Reproduce verbatim the lines from the one containing "Jino (206, 726)" through the one containing "Angel 선생님과의 수업 후기 (343, 1026)", including both of those lines.

** BEGIN Record set **

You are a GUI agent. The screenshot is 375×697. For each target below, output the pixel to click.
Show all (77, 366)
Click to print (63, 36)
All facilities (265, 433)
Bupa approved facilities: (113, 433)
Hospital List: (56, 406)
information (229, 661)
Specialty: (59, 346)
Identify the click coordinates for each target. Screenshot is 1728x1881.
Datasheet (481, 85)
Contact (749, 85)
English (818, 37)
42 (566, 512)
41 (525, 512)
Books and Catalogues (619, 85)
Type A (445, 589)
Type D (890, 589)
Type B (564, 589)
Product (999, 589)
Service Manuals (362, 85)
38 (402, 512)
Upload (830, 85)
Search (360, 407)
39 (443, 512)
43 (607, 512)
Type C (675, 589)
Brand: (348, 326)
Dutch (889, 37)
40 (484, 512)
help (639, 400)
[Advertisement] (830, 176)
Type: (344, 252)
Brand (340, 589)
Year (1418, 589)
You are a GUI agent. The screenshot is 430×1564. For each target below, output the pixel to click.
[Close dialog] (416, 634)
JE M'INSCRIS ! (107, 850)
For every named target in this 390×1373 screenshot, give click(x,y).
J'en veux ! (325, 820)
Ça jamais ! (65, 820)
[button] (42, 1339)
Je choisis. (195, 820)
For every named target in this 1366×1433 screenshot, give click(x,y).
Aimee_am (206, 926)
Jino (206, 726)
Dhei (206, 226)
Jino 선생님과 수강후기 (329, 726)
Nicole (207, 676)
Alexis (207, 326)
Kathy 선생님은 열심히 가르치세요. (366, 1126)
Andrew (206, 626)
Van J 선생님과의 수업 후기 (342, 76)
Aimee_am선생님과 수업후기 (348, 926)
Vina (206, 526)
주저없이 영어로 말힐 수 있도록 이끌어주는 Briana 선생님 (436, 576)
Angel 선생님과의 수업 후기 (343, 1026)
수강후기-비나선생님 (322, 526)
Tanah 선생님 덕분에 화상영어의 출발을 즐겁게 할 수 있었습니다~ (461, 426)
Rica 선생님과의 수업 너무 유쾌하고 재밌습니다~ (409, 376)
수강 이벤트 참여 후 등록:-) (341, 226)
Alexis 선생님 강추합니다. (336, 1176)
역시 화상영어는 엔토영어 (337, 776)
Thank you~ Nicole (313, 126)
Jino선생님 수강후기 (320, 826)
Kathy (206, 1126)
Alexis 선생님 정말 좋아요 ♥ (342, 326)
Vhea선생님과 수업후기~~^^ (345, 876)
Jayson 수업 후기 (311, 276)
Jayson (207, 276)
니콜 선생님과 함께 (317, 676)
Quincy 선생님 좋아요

** END Record set **

■ **Answer to the problem**
Jino (206, 726)
Dhei (206, 226)
Jino 선생님과 수강후기 (329, 726)
Nicole (207, 676)
Alexis (207, 326)
Kathy 선생님은 열심히 가르치세요. (366, 1126)
Andrew (206, 626)
Van J 선생님과의 수업 후기 (342, 76)
Aimee_am선생님과 수업후기 (348, 926)
Vina (206, 526)
주저없이 영어로 말힐 수 있도록 이끌어주는 Briana 선생님 (436, 576)
Angel 선생님과의 수업 후기 (343, 1026)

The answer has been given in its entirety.